Clarice,
Autor: Benjamin Moser
Editora: Cosac Naify
Ano: 2010
Edição: 2
Páginas: 648
Original: Why this world
Li este livro em 2011, e agora posto aqui o que achei na época, escrito em um Moleskine. Foi um de meus presentes de 28 anos. O mais especial. Sem dúvida, foi o maior livro que já li até o presente momento. Cabe salientar aqui que esta edição da Cosac Naify está primorosa e bem feita. O livro é todo bonito e bem acabado. Diagramação, cores. Não encontrei nenhum erro de ortografia ou coisas do tipo. No final do livro, há um índice remissivo contendo as referências a autores e obras literárias. Ah, e sim, pronuncia-se “Clarice vírgula”.

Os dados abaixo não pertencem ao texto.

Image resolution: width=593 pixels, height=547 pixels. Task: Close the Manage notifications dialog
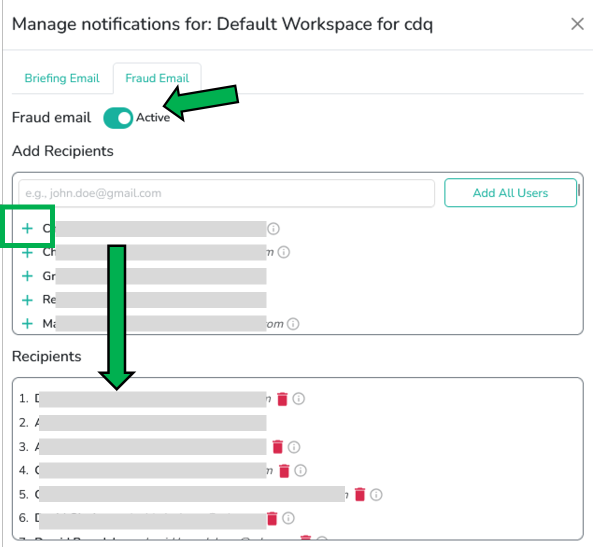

Sinceramente, não esperava gostar tanto da biografia de uma autora que nunca havia lido. Desde a popularização de Clarice Lispector, desde a quase unanimidade do gosto de meninas por citações da autora, nunca me peguei pensando em ler algo da autora, e ainda mais especificamente sobre a vida dela. Mas me enganei. Me enganei feio, e preciso dizer que foi necessário ler tal obra.
Trata-se de um livro pesquisado e escrito por Benjamin Moser, um escritor norte americano que aprendeu português por acaso na graduação e ficou fascinado pela autora ucraniana, a ponto de pesquisar por 5 anos até concluir a obra que talvez o tenha projetado para a notoriedade mundial. Ou pelo menos, brasileira.
Clarice nasce na Ucrânia dos anos 20 (o que contraria o consciente coletivo nacional de que ela é brasileira), e passa fome com sua família no período do primeiro pós-guerra. Aliás, ela é eternamente sofrimento. Em um dado trecho do livro, ela escreve: “Sou tão misteriosa que não me entendo”. Às vezes penso que o mistério em torno de uma mulher é necessário. Talvez eu também seja tão misteriosa quanto, mas, diferente de Clarice, sejam as pessoas que não me entendam.
Um dos sofrimentos maiores de Lispector, suponho, foi ter a consciência inconsciente que ela foi a responsável pelo falecimento da sua mãe, que contraiu sífilis durante as pavorosas e traumáticas condições da guerra civil, e morreu de complicações durante seu parto.
Gostei do livro. Conhecer a trajetória de Clarice, desde seu nascimento, infância em Recife, e vida adulta me motivou a ler A Hora da Estrela. Seu sofrimento, sua dor e sua estima pela família confundem-se às vezes com o que penso para a vida. Talvez, afinal, toda mulher tenha um pouco de Clarice Lispector.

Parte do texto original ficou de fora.